_The problem_
Should any entry seem unclear, still set it down exactly as given, along with all the others.

_Stored data entries_
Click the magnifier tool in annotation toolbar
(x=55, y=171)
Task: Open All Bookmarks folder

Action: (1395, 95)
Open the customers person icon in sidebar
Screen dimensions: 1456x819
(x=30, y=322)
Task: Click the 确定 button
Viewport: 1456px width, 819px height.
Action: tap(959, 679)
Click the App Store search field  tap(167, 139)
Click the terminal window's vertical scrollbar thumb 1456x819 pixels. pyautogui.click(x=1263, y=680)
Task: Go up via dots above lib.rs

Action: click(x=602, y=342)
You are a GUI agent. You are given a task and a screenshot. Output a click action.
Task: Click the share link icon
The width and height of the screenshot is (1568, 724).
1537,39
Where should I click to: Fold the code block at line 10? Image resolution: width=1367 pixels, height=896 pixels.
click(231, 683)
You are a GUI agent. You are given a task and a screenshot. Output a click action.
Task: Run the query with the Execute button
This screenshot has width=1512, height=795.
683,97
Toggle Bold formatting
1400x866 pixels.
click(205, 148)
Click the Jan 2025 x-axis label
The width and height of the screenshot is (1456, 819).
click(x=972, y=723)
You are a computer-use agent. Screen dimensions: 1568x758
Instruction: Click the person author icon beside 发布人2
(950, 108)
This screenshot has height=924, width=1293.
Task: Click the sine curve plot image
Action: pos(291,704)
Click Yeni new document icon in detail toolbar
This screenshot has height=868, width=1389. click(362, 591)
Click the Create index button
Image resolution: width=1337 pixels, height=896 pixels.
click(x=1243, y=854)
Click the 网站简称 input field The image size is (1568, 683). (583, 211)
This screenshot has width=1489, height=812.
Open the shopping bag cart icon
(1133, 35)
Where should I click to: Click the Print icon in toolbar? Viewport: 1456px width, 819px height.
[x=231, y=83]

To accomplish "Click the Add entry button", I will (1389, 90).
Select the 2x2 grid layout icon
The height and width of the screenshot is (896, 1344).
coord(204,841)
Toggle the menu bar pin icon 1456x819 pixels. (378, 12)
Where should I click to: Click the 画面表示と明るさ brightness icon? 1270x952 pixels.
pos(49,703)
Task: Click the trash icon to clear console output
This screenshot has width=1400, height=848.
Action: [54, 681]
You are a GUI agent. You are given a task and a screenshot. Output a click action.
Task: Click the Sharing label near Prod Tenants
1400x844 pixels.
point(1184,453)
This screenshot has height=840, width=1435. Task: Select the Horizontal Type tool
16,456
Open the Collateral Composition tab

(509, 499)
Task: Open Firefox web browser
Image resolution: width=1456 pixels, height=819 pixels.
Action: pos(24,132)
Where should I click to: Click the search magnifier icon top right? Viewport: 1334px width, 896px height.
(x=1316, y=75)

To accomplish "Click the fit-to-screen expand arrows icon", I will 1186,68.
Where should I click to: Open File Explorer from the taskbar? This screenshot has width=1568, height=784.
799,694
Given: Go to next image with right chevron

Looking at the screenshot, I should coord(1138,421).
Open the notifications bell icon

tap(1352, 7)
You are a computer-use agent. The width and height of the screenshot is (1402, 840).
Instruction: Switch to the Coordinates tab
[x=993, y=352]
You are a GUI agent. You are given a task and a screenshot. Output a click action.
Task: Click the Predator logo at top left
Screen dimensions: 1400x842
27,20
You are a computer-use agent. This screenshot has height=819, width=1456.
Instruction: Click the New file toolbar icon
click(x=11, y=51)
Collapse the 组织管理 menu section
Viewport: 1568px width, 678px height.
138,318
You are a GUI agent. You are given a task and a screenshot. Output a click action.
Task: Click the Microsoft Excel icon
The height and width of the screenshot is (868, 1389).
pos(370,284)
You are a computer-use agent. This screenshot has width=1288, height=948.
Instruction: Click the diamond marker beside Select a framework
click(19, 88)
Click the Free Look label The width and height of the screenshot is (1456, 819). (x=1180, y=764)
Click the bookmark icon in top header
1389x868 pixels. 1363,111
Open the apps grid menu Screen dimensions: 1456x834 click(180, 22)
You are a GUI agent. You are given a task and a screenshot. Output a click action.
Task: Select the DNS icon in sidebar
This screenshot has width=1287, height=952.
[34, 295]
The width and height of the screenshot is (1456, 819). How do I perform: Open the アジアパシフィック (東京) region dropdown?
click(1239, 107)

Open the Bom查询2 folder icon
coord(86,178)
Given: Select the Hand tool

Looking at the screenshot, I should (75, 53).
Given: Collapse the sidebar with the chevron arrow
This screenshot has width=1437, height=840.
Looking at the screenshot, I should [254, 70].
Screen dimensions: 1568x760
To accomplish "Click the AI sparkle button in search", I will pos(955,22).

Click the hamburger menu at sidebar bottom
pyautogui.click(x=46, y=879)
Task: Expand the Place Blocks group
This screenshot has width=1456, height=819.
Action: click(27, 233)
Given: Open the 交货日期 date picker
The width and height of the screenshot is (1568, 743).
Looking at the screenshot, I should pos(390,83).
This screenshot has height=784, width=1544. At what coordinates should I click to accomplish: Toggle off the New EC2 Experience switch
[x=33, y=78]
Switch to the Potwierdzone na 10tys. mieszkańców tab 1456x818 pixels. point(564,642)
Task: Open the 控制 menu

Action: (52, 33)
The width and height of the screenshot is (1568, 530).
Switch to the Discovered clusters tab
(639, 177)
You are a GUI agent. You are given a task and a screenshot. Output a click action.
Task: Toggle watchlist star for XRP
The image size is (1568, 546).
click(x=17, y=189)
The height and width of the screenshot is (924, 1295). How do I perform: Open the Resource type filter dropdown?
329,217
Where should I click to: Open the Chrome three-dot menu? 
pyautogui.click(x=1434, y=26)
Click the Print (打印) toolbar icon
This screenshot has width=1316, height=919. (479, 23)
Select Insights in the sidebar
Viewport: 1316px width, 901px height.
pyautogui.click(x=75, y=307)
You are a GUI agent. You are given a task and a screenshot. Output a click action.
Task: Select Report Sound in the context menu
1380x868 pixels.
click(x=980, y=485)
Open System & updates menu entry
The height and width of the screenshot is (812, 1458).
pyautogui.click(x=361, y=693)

_Answer for the task_
Click the magnifier tool in annotation toolbar
(x=55, y=171)
Task: Open All Bookmarks folder

Action: (1395, 95)
Open the customers person icon in sidebar
Screen dimensions: 1456x819
(x=30, y=322)
Task: Click the 确定 button
Viewport: 1456px width, 819px height.
Action: tap(959, 679)
Click the App Store search field  tap(167, 139)
Click the terminal window's vertical scrollbar thumb 1456x819 pixels. pyautogui.click(x=1263, y=680)
Task: Go up via dots above lib.rs

Action: click(x=602, y=342)
You are a GUI agent. You are given a task and a screenshot. Output a click action.
Task: Click the share link icon
The width and height of the screenshot is (1568, 724).
1537,39
Where should I click to: Fold the code block at line 10? Image resolution: width=1367 pixels, height=896 pixels.
click(231, 683)
You are a GUI agent. You are given a task and a screenshot. Output a click action.
Task: Run the query with the Execute button
This screenshot has width=1512, height=795.
683,97
Toggle Bold formatting
1400x866 pixels.
click(205, 148)
Click the Jan 2025 x-axis label
The width and height of the screenshot is (1456, 819).
click(x=972, y=723)
You are a computer-use agent. Screen dimensions: 1568x758
Instruction: Click the person author icon beside 发布人2
(950, 108)
This screenshot has height=924, width=1293.
Task: Click the sine curve plot image
Action: pos(291,704)
Click Yeni new document icon in detail toolbar
This screenshot has height=868, width=1389. click(362, 591)
Click the Create index button
Image resolution: width=1337 pixels, height=896 pixels.
click(x=1243, y=854)
Click the 网站简称 input field The image size is (1568, 683). (583, 211)
This screenshot has width=1489, height=812.
Open the shopping bag cart icon
(1133, 35)
Where should I click to: Click the Print icon in toolbar? Viewport: 1456px width, 819px height.
[x=231, y=83]

To accomplish "Click the Add entry button", I will (1389, 90).
Select the 2x2 grid layout icon
The height and width of the screenshot is (896, 1344).
coord(204,841)
Toggle the menu bar pin icon 1456x819 pixels. (378, 12)
Where should I click to: Click the 画面表示と明るさ brightness icon? 1270x952 pixels.
pos(49,703)
Task: Click the trash icon to clear console output
This screenshot has width=1400, height=848.
Action: [54, 681]
You are a GUI agent. You are given a task and a screenshot. Output a click action.
Task: Click the Sharing label near Prod Tenants
1400x844 pixels.
point(1184,453)
This screenshot has height=840, width=1435. Task: Select the Horizontal Type tool
16,456
Open the Collateral Composition tab

(509, 499)
Task: Open Firefox web browser
Image resolution: width=1456 pixels, height=819 pixels.
Action: pos(24,132)
Where should I click to: Click the search magnifier icon top right? Viewport: 1334px width, 896px height.
(x=1316, y=75)

To accomplish "Click the fit-to-screen expand arrows icon", I will 1186,68.
Where should I click to: Open File Explorer from the taskbar? This screenshot has width=1568, height=784.
799,694
Given: Go to next image with right chevron

Looking at the screenshot, I should coord(1138,421).
Open the notifications bell icon

tap(1352, 7)
You are a computer-use agent. The width and height of the screenshot is (1402, 840).
Instruction: Switch to the Coordinates tab
[x=993, y=352]
You are a GUI agent. You are given a task and a screenshot. Output a click action.
Task: Click the Predator logo at top left
Screen dimensions: 1400x842
27,20
You are a computer-use agent. This screenshot has height=819, width=1456.
Instruction: Click the New file toolbar icon
click(x=11, y=51)
Collapse the 组织管理 menu section
Viewport: 1568px width, 678px height.
138,318
You are a GUI agent. You are given a task and a screenshot. Output a click action.
Task: Click the Microsoft Excel icon
The height and width of the screenshot is (868, 1389).
pos(370,284)
You are a computer-use agent. This screenshot has width=1288, height=948.
Instruction: Click the diamond marker beside Select a framework
click(19, 88)
Click the Free Look label The width and height of the screenshot is (1456, 819). (x=1180, y=764)
Click the bookmark icon in top header
1389x868 pixels. 1363,111
Open the apps grid menu Screen dimensions: 1456x834 click(180, 22)
You are a GUI agent. You are given a task and a screenshot. Output a click action.
Task: Select the DNS icon in sidebar
This screenshot has width=1287, height=952.
[34, 295]
The width and height of the screenshot is (1456, 819). How do I perform: Open the アジアパシフィック (東京) region dropdown?
click(1239, 107)

Open the Bom查询2 folder icon
coord(86,178)
Given: Select the Hand tool

Looking at the screenshot, I should (75, 53).
Given: Collapse the sidebar with the chevron arrow
This screenshot has width=1437, height=840.
Looking at the screenshot, I should [254, 70].
Screen dimensions: 1568x760
To accomplish "Click the AI sparkle button in search", I will pos(955,22).

Click the hamburger menu at sidebar bottom
pyautogui.click(x=46, y=879)
Task: Expand the Place Blocks group
This screenshot has width=1456, height=819.
Action: click(27, 233)
Given: Open the 交货日期 date picker
The width and height of the screenshot is (1568, 743).
Looking at the screenshot, I should pos(390,83).
This screenshot has height=784, width=1544. At what coordinates should I click to accomplish: Toggle off the New EC2 Experience switch
[x=33, y=78]
Switch to the Potwierdzone na 10tys. mieszkańców tab 1456x818 pixels. point(564,642)
Task: Open the 控制 menu

Action: (52, 33)
The width and height of the screenshot is (1568, 530).
Switch to the Discovered clusters tab
(639, 177)
You are a GUI agent. You are given a task and a screenshot. Output a click action.
Task: Toggle watchlist star for XRP
The image size is (1568, 546).
click(x=17, y=189)
The height and width of the screenshot is (924, 1295). How do I perform: Open the Resource type filter dropdown?
329,217
Where should I click to: Open the Chrome three-dot menu? 
pyautogui.click(x=1434, y=26)
Click the Print (打印) toolbar icon
This screenshot has width=1316, height=919. (479, 23)
Select Insights in the sidebar
Viewport: 1316px width, 901px height.
pyautogui.click(x=75, y=307)
You are a GUI agent. You are given a task and a screenshot. Output a click action.
Task: Select Report Sound in the context menu
1380x868 pixels.
click(x=980, y=485)
Open System & updates menu entry
The height and width of the screenshot is (812, 1458).
pyautogui.click(x=361, y=693)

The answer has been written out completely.